::: DATA TO PROCESS :::

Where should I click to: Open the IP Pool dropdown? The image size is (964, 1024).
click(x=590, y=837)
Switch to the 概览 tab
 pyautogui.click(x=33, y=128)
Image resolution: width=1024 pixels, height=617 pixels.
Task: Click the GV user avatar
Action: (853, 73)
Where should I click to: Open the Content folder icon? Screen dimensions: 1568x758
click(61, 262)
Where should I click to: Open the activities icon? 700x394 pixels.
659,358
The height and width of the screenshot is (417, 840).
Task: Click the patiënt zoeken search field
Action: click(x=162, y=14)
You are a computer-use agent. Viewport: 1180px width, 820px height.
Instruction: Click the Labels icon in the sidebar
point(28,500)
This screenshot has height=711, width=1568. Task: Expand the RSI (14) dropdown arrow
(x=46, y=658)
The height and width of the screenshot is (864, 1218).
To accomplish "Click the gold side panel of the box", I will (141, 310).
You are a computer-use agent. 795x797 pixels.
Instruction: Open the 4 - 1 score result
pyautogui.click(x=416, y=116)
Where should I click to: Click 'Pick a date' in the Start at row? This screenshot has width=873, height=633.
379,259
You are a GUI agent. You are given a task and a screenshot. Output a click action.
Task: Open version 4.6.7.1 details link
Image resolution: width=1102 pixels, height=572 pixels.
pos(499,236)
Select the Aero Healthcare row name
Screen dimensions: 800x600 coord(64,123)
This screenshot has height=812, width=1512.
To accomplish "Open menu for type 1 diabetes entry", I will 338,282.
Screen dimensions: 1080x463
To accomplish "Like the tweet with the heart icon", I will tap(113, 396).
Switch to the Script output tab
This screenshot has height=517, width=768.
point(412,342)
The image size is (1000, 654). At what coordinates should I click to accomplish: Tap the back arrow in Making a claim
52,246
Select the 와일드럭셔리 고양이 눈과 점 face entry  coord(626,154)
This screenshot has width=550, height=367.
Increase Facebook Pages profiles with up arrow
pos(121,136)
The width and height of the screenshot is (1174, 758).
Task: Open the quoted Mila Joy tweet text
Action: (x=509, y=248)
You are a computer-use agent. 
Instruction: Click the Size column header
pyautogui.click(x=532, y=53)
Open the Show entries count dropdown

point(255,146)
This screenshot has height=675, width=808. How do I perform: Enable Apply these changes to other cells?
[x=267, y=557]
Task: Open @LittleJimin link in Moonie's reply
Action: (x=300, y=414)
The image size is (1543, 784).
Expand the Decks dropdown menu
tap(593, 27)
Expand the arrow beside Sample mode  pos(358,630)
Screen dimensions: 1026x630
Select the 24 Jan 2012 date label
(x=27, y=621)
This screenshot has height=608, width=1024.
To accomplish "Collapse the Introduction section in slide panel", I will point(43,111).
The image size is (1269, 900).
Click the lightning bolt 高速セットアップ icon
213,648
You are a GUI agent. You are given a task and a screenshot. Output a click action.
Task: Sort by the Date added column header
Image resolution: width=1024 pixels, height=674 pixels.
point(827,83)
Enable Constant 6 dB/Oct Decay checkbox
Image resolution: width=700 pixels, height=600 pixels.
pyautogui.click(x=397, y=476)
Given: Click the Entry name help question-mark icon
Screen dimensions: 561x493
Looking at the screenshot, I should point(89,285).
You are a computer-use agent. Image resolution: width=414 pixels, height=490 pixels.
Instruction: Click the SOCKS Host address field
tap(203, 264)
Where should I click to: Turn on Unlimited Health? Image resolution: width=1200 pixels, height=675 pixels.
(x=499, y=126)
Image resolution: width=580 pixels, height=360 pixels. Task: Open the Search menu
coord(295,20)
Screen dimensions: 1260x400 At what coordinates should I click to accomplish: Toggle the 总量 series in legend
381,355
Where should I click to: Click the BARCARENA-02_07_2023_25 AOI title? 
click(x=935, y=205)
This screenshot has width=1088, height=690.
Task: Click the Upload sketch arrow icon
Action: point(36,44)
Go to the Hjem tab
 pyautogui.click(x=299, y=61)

:::

#### [WHAT NEEDS TO BE DONE]
Faithfully reproduce all of the records, character for character.

#### [SOLUTION FOR THIS EXERCISE]
Where should I click to: Open the IP Pool dropdown? The image size is (964, 1024).
click(x=590, y=837)
Switch to the 概览 tab
 pyautogui.click(x=33, y=128)
Image resolution: width=1024 pixels, height=617 pixels.
Task: Click the GV user avatar
Action: (853, 73)
Where should I click to: Open the Content folder icon? Screen dimensions: 1568x758
click(61, 262)
Where should I click to: Open the activities icon? 700x394 pixels.
659,358
The height and width of the screenshot is (417, 840).
Task: Click the patiënt zoeken search field
Action: click(x=162, y=14)
You are a computer-use agent. Viewport: 1180px width, 820px height.
Instruction: Click the Labels icon in the sidebar
point(28,500)
This screenshot has height=711, width=1568. Task: Expand the RSI (14) dropdown arrow
(x=46, y=658)
The height and width of the screenshot is (864, 1218).
To accomplish "Click the gold side panel of the box", I will (141, 310).
You are a computer-use agent. 795x797 pixels.
Instruction: Open the 4 - 1 score result
pyautogui.click(x=416, y=116)
Where should I click to: Click 'Pick a date' in the Start at row? This screenshot has width=873, height=633.
379,259
You are a GUI agent. You are given a task and a screenshot. Output a click action.
Task: Open version 4.6.7.1 details link
Image resolution: width=1102 pixels, height=572 pixels.
pos(499,236)
Select the Aero Healthcare row name
Screen dimensions: 800x600 coord(64,123)
This screenshot has height=812, width=1512.
To accomplish "Open menu for type 1 diabetes entry", I will 338,282.
Screen dimensions: 1080x463
To accomplish "Like the tweet with the heart icon", I will tap(113, 396).
Switch to the Script output tab
This screenshot has height=517, width=768.
point(412,342)
The image size is (1000, 654). At what coordinates should I click to accomplish: Tap the back arrow in Making a claim
52,246
Select the 와일드럭셔리 고양이 눈과 점 face entry  coord(626,154)
This screenshot has width=550, height=367.
Increase Facebook Pages profiles with up arrow
pos(121,136)
The width and height of the screenshot is (1174, 758).
Task: Open the quoted Mila Joy tweet text
Action: (x=509, y=248)
You are a computer-use agent. 
Instruction: Click the Size column header
pyautogui.click(x=532, y=53)
Open the Show entries count dropdown

point(255,146)
This screenshot has height=675, width=808. How do I perform: Enable Apply these changes to other cells?
[x=267, y=557]
Task: Open @LittleJimin link in Moonie's reply
Action: (x=300, y=414)
The image size is (1543, 784).
Expand the Decks dropdown menu
tap(593, 27)
Expand the arrow beside Sample mode  pos(358,630)
Screen dimensions: 1026x630
Select the 24 Jan 2012 date label
(x=27, y=621)
This screenshot has height=608, width=1024.
To accomplish "Collapse the Introduction section in slide panel", I will point(43,111).
The image size is (1269, 900).
Click the lightning bolt 高速セットアップ icon
213,648
You are a GUI agent. You are given a task and a screenshot. Output a click action.
Task: Sort by the Date added column header
Image resolution: width=1024 pixels, height=674 pixels.
point(827,83)
Enable Constant 6 dB/Oct Decay checkbox
Image resolution: width=700 pixels, height=600 pixels.
pyautogui.click(x=397, y=476)
Given: Click the Entry name help question-mark icon
Screen dimensions: 561x493
Looking at the screenshot, I should point(89,285).
You are a computer-use agent. Image resolution: width=414 pixels, height=490 pixels.
Instruction: Click the SOCKS Host address field
tap(203, 264)
Where should I click to: Turn on Unlimited Health? Image resolution: width=1200 pixels, height=675 pixels.
(x=499, y=126)
Image resolution: width=580 pixels, height=360 pixels. Task: Open the Search menu
coord(295,20)
Screen dimensions: 1260x400 At what coordinates should I click to accomplish: Toggle the 总量 series in legend
381,355
Where should I click to: Click the BARCARENA-02_07_2023_25 AOI title? 
click(x=935, y=205)
This screenshot has width=1088, height=690.
Task: Click the Upload sketch arrow icon
Action: point(36,44)
Go to the Hjem tab
 pyautogui.click(x=299, y=61)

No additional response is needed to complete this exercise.